For a few high-level takeaways, I suggest we as a profession attend to the following tasks, and I invite you to create a priority list of your own. My takeaways for the profession include:
- ensuring underrepresented racial/ethnic groups have a clear pathway from education to professional chaplaincy
- discussing the religious affiliations of Chaplains and Educators compared to 1) those in training, 2) the U.S. population, and 3) healthcare users
- ensuring cultural competency trainings are translating to culturally competent care that meets the needs of patients and families. (This might also include staff who tend to be from a variety of cultural backgrounds).

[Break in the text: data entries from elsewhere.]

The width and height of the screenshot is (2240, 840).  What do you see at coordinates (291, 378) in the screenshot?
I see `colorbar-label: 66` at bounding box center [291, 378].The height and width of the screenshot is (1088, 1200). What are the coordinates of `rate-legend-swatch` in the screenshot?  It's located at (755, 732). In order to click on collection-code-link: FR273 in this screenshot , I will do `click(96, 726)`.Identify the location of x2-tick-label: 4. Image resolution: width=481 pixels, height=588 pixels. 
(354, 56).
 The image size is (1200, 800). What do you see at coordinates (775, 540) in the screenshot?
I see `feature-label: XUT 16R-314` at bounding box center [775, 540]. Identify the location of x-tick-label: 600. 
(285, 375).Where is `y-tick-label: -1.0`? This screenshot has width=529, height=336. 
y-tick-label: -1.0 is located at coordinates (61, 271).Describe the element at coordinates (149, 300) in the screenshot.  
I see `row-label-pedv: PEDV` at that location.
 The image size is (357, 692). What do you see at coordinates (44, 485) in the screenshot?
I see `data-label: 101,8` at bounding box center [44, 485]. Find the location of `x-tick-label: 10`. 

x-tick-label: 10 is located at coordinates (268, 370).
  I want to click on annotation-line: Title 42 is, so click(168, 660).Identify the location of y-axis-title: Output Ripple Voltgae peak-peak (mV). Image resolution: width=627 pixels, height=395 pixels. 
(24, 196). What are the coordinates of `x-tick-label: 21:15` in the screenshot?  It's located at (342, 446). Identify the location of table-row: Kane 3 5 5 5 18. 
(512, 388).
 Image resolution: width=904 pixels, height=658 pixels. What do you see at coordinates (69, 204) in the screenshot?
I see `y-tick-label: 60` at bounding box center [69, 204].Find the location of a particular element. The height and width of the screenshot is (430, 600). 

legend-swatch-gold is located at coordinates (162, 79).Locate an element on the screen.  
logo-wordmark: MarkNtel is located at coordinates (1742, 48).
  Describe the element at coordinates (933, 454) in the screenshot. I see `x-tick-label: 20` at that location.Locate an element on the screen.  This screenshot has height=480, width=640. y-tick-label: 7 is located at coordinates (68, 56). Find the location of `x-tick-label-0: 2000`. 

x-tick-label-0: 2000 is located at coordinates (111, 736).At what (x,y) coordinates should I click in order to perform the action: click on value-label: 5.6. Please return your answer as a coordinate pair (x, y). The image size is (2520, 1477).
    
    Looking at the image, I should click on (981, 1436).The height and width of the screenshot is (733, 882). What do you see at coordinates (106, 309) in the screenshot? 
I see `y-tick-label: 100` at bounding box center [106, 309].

- Discussing any barriers that may exist for millennials to enter chaplaincy training and workforce
- Increasing attentiveness to spoken-language, in addition to culture and religion, to improve our welcome of chaplains of Asian-identifying and Hispanic backgrounds
I am grateful we have this preliminary data to give us an idea of trends of concern and importance and to inform future planning and future directions in research. I appreciate the large sample from multiple professional chaplaincy organizations across training and professional levels, provided alongside national data about religious affiliation and other demographic factors. I find the multi-faceted recommendations for training, education, professional development, and demand-components to provide important future directions for research and practice.
 Shen MJ, Peterson EB, Costas-Muñiz R, Hernandez MH, Jewell ST, Matsoukas K, Bylund CL. The Effects of Race and Racial Concordance on Patient-Physician Communication: A Systematic Review of the Literature. J Racial Ethn Health Disparities. 2018 Feb;5(1):117-140. doi: 10.1007/s40615-017-0350-4. Epub 2017 Mar 8. PMID: 28275996; PMCID: PMC5591056.